For neuropathic pain: gabapentin, pregabalin, tricyclics (amitriptyline), SNRIs (duloxetine).
| Class | Mechanism | Example |
|---|---|---|
| Statins | HMG-CoA reductase inhibitors | atorvastatin, rosuvastatin |
| ACE inhibitors | ↓ angiotensin II | lisinopril, ramipril |
| ARBs | AT1 receptor block | losartan, valsartan |
| β-blockers | β-adrenergic antagonist | metoprolol, carvedilol |
| Ca²⁺ blockers | L-type Ca channel | amlodipine, diltiazem |
| Diuretics | ↑ Na/water excretion | hydrochlorothiazide, furosemide |
| Anticoagulants | ↓ clotting factors | warfarin, apixaban, heparin |
| Antiplatelets | Block platelet activation | aspirin, clopidogrel |
β-lactams: penicillin, amoxicillin, cephalexin, ceftriaxone, meropenem. Glycopeptides: vancomycin.
30S inhibitors: tetracyclines, aminoglycosides (gentamicin). 50S: macrolides (azithromycin), clindamycin, linezolid.
Fluoroquinolones (ciprofloxacin) inhibit DNA gyrase. Sulfonamides + trimethoprim (Bactrim) block folate synthesis.
Selection pressure favors resistant strains. WHO lists antibiotic resistance as a top global threat — MRSA, ESBL E. coli, CRE, MDR-TB.
Cytochrome P450 enzymes in the liver (and gut) metabolize ~75% of clinically used drugs. The dominant isoforms:
| Isoform | % of drugs | Notable substrates |
|---|---|---|
| CYP3A4 | ~50% | statins, midazolam, many oncology drugs |
| CYP2D6 | ~25% | codeine → morphine, many antidepressants |
| CYP2C9 | ~10% | warfarin, NSAIDs |
| CYP1A2 | ~5% | caffeine, theophylline |
Inducers (rifampin, St. John's Wort) accelerate metabolism and lower drug levels. Inhibitors (clarithromycin, grapefruit juice for CYP3A4) raise them. Drug-drug interactions are frequently mediated through CYP enzymes.

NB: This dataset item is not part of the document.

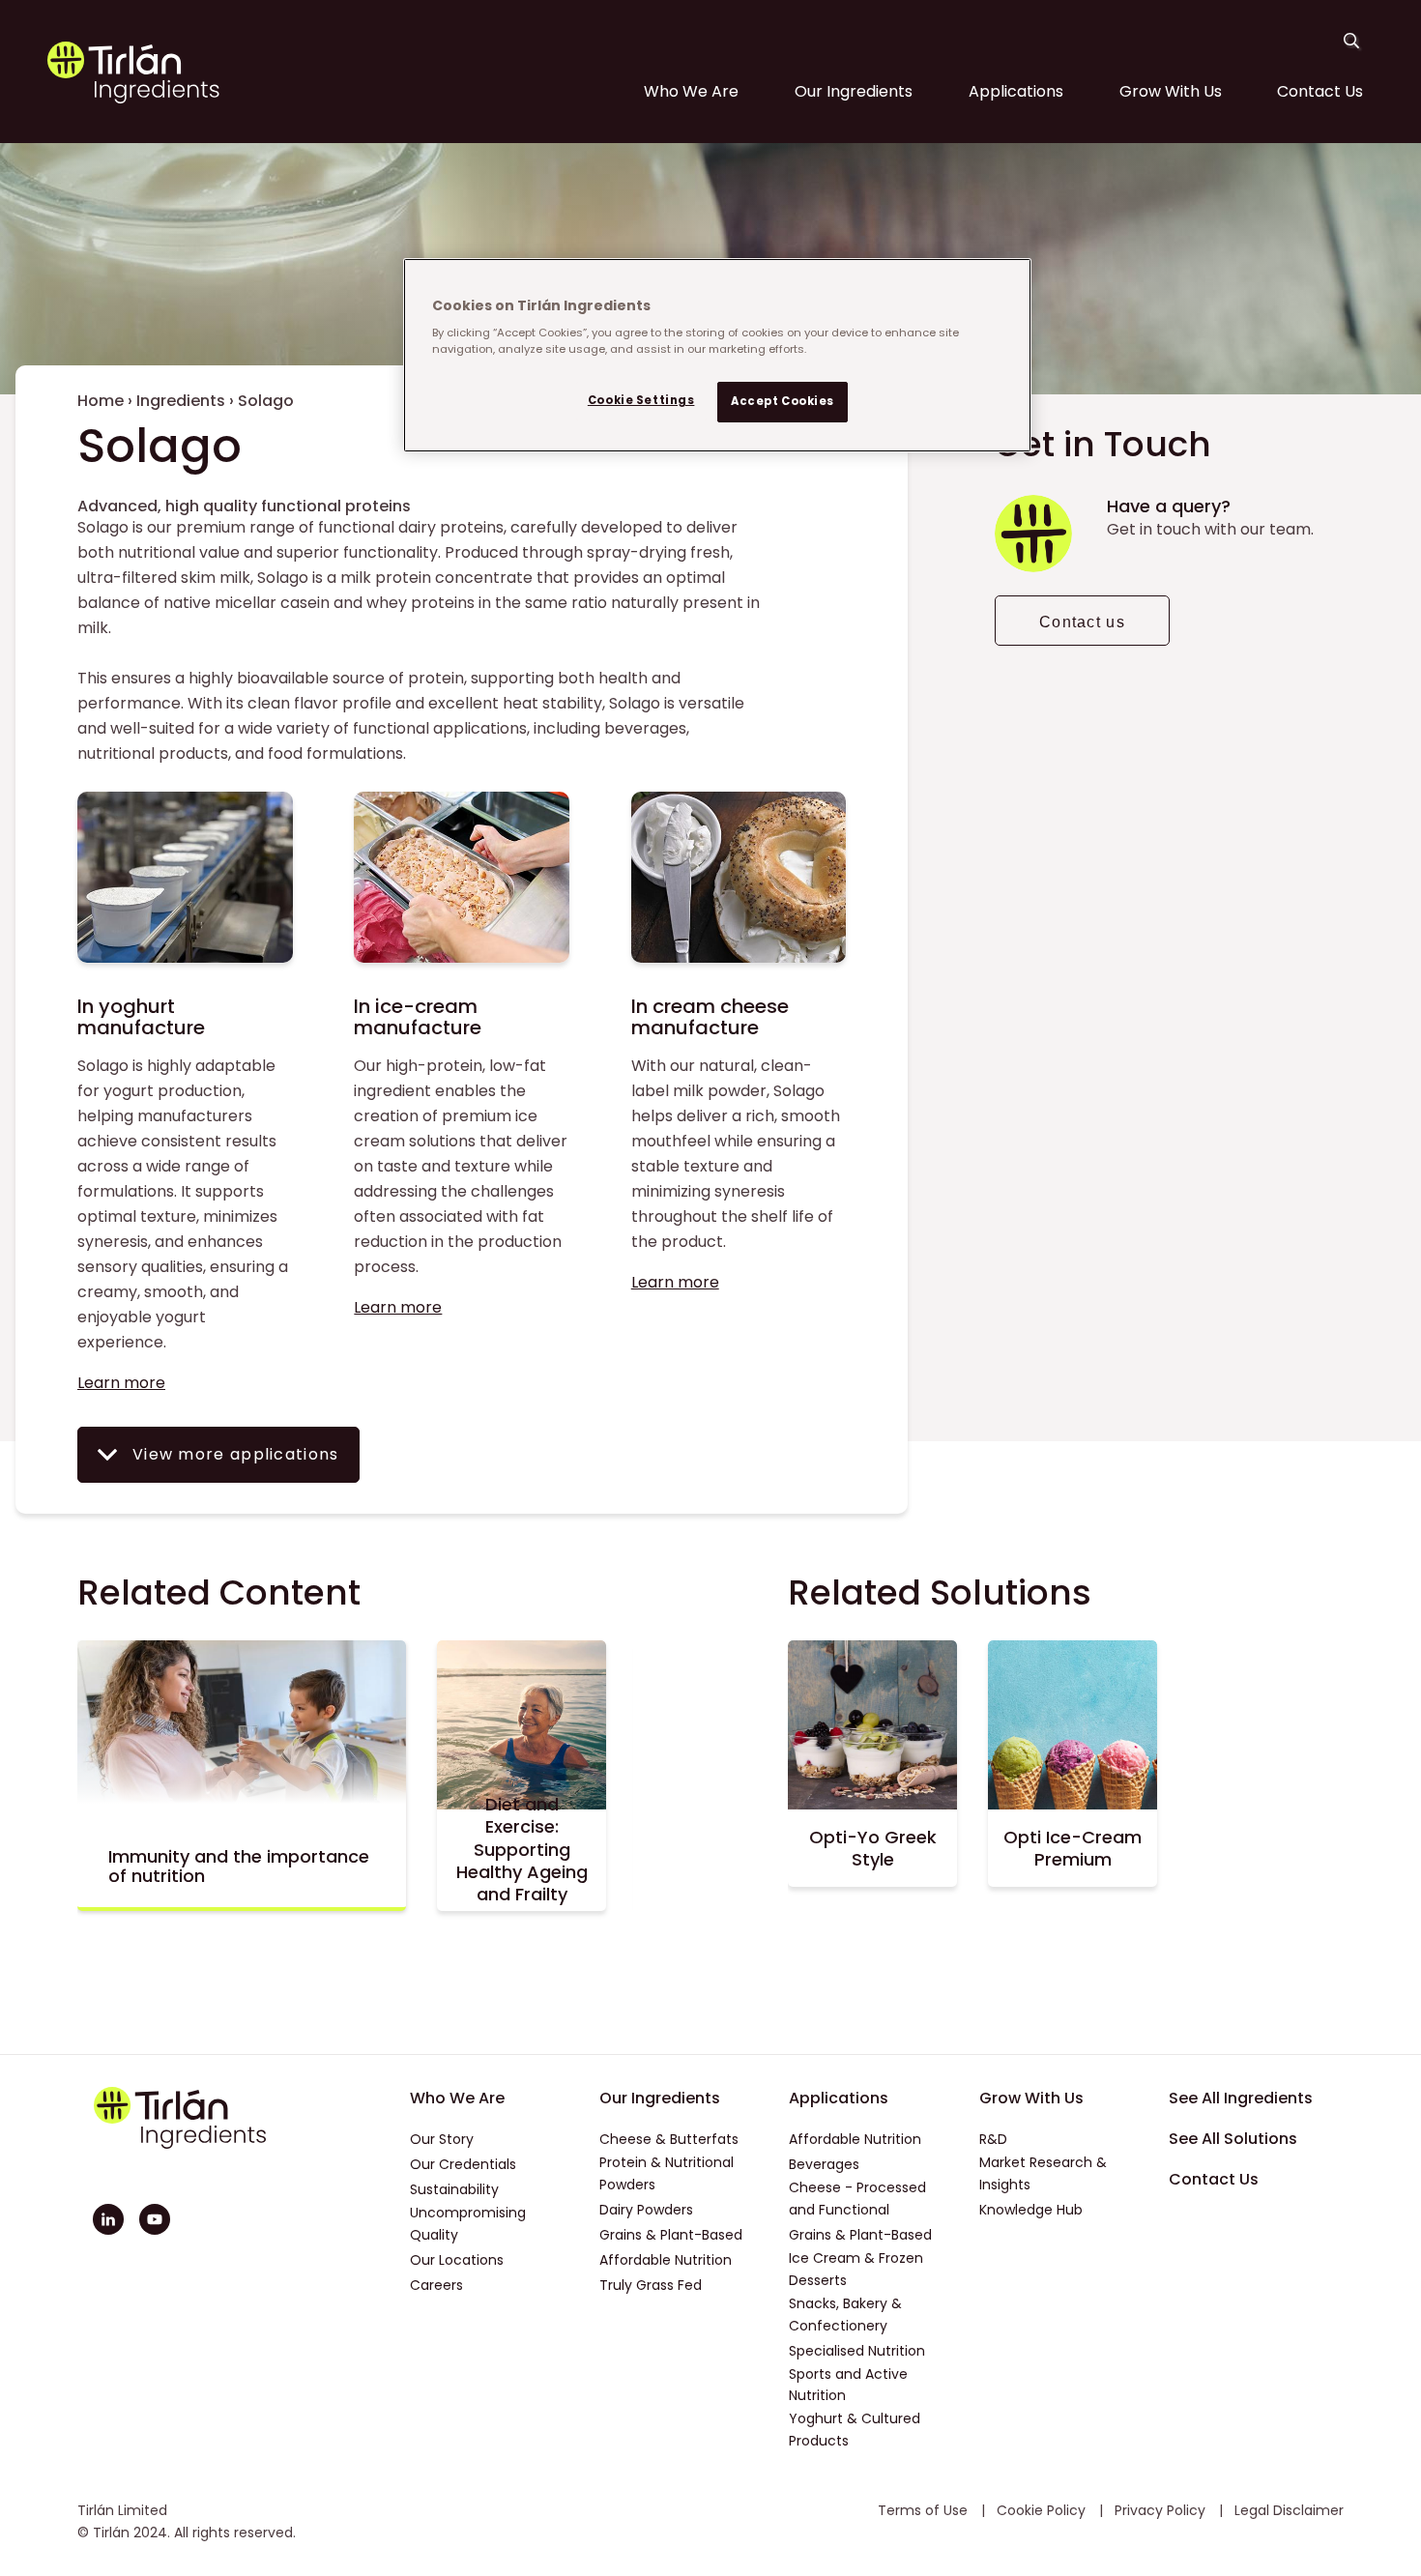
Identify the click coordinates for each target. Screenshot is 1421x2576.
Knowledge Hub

ADRs are classified by Rawlins-Thompson:
| Phase | Subjects | Question |
|---|---|---|
| Pre-clinical | Cells, animals | Safe enough? |
| Phase I | 20–80 healthy | Safety, PK |
| Phase II | 100–300 patients | Efficacy signal, dose-finding |
| Phase III | 1,000–5,000 | Efficacy vs. comparator, safety at scale |
| Phase IV | Post-marketing | Rare ADRs, real-world effectiveness |
Most candidates fail. From IND to FDA approval, ~10% of drugs entering Phase I succeed. Average development cost: $1–2 billion.
A modern pharmacy stocks ~3,000 drug products. Worldwide, the WHO Model List of Essential Medicines names roughly 480 — the medicines a basic functioning health system requires.
Roger Seheult, MD walks through clinical pharmacology in concise lectures suitable for first-year medical students and the curious public.
Approved drugs are among the most rigorously tested chemicals in human history. Yet effect sizes vary widely between individuals (pharmacogenomics) and between populations (under-representation in trials). Real-world effectiveness is often smaller than RCT efficacy. The WHO Model List, FDA Orange Book, and BNF (British National Formulary) are authoritative starting references.
Drug names appear here for educational reference. Do not start, stop, or adjust prescriptions without a clinician. Counterfeit medications are a global threat — buy only from licensed pharmacies.